L’Iran vise la Chine comme premier partenaire touristique
Téhéran – L’Iran ambitionne de faire de la Chine son principal partenaire dans le secteur du tourisme, s’appuyant sur les liens commerciaux déjà établis entre les deux nations, a annoncé dimanche le ministre du Patrimoine culturel, du Tourisme et de l’Artisanat.
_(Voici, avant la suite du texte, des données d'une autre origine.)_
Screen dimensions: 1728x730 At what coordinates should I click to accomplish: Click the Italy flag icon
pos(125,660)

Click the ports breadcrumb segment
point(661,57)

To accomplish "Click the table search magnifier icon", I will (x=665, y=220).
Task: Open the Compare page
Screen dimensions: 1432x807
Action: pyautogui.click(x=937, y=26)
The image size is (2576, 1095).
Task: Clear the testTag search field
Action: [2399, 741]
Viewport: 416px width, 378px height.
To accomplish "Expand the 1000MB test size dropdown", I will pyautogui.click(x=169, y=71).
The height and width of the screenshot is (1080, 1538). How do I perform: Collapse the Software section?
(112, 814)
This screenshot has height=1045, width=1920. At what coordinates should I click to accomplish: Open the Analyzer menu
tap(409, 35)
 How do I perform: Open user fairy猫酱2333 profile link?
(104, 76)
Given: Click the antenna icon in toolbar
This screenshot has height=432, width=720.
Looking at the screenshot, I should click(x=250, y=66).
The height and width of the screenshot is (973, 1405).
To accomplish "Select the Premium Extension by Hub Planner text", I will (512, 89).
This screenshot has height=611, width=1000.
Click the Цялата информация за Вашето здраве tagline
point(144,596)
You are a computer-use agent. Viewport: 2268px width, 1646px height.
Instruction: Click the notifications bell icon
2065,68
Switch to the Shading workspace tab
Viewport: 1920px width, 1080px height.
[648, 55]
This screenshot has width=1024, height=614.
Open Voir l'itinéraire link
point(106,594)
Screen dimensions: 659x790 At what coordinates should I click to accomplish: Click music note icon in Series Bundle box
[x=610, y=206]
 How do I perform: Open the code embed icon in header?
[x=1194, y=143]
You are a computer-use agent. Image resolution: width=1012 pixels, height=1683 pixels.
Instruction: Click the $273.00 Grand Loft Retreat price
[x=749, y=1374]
Seyyed Reza Salehi-Amiri a précisé lors de la 21ème session du Conseil stratégique du ministère à Téhéran que des négociations sont en cours entre les deux gouvernements pour renforcer la coopération touristique.
« La Chine est déjà notre premier partenaire commercial, et nous souhaitons qu’elle le devienne également pour le tourisme », a déclaré le ministre. Il a souligné qu’environ 160 millions de touristes chinois voyagent à l’étranger chaque année, un chiffre qui devrait atteindre 200 millions d’ici 2030.
L’augmentation du nombre de touristes étrangers est cruciale pour l’Iran, afin de préserver 1,6 million d’emplois dans le secteur et de maintenir en activité les 22 000 établissements d’hébergement, les 6 000 agences de voyage, les 15 000 guides touristiques et les 3 000 éco-lodges du pays.
Salehi-Amiri a identifié l’Asie centrale, le Caucase et les pays voisins du Golfe Persique, notamment l’Irak, comme des marchés prioritaires pour le développement du tourisme. Il a également mentionné d’autres nations islamiques, telles que l’Égypte et l’Indonésie, comme des destinations importantes.
Selon les chiffres officiels, l’Iran a accueilli 6,2 millions de touristes étrangers en 1402 (mars 2023 – mars 2024).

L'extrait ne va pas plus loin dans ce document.